Including advanced sorts, and coping with spaces

Sorting files is normally a fairly straight-forward task; "ls -lSr" will sort them by size, (smallest to largest). "ls -ltr" sorts them by last-modified time (oldest to newest), and so on. For more advanced sorts, say to sort them in numerical order, you may want to pipe the files through the dedicated "sort" utility. For example, here I have a set of files, which I'd like to sort numerically. For an extra twist, the names contain spaces, which as we shall see, complicates things slightly.

$ ls
10. Blade Runner  2. Pulp Fiction
11. The Shining   3. The Wizard of Oz
12. Fight Club    4. 2001 - A Space Odyssey
13. Alien         5. Schindler's List
14. Toy Story     6. Star Wars
15. The Matrix    7. Se7en
16. Amelie        8. To Kill a Mockingbird
1. Casablanca     9. The Silence of the Lambs
$ 

These files are listed in alphabetical order by default; "10" comes before "11", which is good, but also before "1", which is not what we want. We will need to pass these files to "sort -n", because that understands about the difference between sorting alphabetically and sorting numerically.

$ ls | sort -n
1. Casablanca
2. Pulp Fiction
3. The Wizard of Oz
4. 2001 - A Space Odyssey
5. Schindler's List
6. Star Wars
7. Se7en
8. To Kill a Mockingbird
9. The Silence of the Lambs
10. Blade Runner
11. The Shining
12. Fight Club
13. Alien
14. Toy Story
15. The Matrix
16. Amelie
$ 

As an aside, you may notice that "ls" by itself formatted the output into columns; this is because it knew it was writing to a terminal, so it prettified the output a little. "ls -1" (that's minus 1, not minus l) tells "ls" to always list one file per line. If it knows it is writing to a pipe, a file, or anything else, "ls" will default to writing one file per line.

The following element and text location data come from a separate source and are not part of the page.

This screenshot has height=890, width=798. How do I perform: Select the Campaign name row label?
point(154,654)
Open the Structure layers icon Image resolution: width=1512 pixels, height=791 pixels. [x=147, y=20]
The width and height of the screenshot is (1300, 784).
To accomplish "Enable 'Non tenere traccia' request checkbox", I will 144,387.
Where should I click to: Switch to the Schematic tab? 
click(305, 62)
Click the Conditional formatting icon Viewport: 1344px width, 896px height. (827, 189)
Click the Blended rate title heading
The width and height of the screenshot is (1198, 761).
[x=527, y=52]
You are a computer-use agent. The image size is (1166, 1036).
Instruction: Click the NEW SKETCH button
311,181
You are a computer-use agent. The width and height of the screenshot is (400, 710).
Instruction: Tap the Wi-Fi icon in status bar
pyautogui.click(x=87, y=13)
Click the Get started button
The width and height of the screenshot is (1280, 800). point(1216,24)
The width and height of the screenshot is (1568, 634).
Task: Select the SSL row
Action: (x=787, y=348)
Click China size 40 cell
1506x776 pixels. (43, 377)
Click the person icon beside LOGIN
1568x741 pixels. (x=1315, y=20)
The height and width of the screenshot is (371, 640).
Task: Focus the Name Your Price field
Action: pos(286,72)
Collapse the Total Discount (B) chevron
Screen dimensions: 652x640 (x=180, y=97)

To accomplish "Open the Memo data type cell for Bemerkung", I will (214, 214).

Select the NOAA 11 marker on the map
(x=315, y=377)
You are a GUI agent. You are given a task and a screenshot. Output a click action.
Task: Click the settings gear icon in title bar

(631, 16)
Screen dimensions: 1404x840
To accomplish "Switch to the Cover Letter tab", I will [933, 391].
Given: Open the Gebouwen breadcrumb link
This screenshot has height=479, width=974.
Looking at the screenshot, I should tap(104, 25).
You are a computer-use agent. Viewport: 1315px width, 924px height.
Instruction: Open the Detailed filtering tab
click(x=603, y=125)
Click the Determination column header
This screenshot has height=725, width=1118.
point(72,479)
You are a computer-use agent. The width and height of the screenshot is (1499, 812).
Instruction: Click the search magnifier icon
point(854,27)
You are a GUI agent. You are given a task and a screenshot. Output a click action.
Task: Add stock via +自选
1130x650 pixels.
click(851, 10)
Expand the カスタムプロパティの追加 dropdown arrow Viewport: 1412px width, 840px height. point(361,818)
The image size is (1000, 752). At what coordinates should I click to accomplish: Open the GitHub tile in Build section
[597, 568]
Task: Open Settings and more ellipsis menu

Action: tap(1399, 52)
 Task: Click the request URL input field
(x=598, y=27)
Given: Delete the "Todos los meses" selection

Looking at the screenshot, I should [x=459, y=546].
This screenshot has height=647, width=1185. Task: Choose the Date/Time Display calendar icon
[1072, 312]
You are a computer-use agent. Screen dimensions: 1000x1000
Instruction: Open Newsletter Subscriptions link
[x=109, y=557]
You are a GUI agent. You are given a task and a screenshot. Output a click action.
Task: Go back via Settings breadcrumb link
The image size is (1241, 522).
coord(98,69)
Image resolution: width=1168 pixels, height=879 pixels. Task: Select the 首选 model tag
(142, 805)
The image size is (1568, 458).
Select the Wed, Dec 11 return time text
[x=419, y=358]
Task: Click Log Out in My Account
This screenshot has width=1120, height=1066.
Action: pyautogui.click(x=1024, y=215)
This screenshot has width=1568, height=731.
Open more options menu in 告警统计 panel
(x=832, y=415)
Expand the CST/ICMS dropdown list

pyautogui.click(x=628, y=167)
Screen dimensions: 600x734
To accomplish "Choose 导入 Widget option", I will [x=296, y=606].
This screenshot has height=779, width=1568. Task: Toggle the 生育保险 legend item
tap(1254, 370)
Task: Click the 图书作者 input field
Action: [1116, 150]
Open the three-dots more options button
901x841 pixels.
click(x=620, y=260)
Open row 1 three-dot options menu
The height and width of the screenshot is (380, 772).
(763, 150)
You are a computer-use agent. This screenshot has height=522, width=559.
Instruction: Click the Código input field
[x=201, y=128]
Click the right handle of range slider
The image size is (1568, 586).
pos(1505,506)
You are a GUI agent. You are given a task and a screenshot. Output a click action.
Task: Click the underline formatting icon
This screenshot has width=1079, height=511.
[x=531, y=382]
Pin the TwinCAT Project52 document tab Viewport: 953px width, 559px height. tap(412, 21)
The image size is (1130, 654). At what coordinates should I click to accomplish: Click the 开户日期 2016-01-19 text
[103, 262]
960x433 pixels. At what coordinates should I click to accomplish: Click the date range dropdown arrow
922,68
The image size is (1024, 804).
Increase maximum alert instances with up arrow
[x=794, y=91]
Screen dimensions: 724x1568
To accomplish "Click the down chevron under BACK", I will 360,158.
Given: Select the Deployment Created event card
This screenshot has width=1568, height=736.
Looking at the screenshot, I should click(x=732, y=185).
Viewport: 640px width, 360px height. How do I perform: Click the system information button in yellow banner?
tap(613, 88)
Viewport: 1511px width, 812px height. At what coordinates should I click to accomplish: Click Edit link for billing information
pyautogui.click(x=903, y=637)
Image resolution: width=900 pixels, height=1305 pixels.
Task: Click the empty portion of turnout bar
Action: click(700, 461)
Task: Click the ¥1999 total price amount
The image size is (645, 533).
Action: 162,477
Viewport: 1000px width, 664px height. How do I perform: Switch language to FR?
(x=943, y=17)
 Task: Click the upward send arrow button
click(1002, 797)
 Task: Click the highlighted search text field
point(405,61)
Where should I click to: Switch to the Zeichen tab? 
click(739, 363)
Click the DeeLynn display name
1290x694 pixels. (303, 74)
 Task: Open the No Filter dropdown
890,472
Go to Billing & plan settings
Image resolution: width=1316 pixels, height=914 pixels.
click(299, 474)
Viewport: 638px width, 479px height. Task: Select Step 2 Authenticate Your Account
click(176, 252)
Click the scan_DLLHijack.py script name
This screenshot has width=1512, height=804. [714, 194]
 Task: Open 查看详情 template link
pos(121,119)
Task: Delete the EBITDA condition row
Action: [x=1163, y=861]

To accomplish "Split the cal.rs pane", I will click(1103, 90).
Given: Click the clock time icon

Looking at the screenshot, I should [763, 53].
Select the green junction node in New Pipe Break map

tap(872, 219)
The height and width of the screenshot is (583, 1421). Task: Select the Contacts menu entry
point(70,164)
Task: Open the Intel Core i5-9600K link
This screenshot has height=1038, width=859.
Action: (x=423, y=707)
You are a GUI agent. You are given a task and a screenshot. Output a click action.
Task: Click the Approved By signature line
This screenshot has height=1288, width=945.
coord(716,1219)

Now that we have sorted the files, we can iterate through them in a loop. Here is one well-intentioned attempt:

$ for filename in `ls | sort -n`
> do
>   echo "Found file: ${filename}"
> done

Unfortunately, that does not deal with the fact that these filenames contain spaces. Every word passed to the for loop is processed in turn:

Found file: 1.
Found file: Casablanca
Found file: 2.
Found file: Pulp
Found file: Fiction
Found file: 3.
Found file: The
Found file: Wizard
. . .

Probably the tidiest way around this problem, is to pass the output into a loop; "while read filename" will read its input line-by-line, into the variable named filename. So rather than grabbing the output of "ls | sort -n" into a for loop, we pipe it into a while loop, like this:

$ ls | sort -n | while read filename
> do
>   echo "Found file: ${filename}"
> done

This produces the desired result: spaces are preserved, and the files are listed in the order that you would expect:

Found file: 1. Casablanca
Found file: 2. Pulp Fiction
Found file: 3. The Wizard of Oz
Found file: 4. 2001 - A Space Odyssey
Found file: 5. Schindler's List
. . .

These files can now be processed however you wish; this technique could be useful for a Flyway style database migration tool, where you name all of your SQL files to indicate the order in which they should be run, for example.

This is one of those types of problems, where if you know the answer, it is likely to be quite obvious, but for those not so familiar with the shell and how it processes strings, it can be quite frustrating and time consuming to work it out by trial-and-error. Hopefully this short page has helped you better to understand what is going on, and why the for loop didn't work, where the while loop did.

Invest in your career. Buy my Shell Scripting Tutorial today:

 

og:image credit: Se7en movie, just because it's in this list, and it includes lists!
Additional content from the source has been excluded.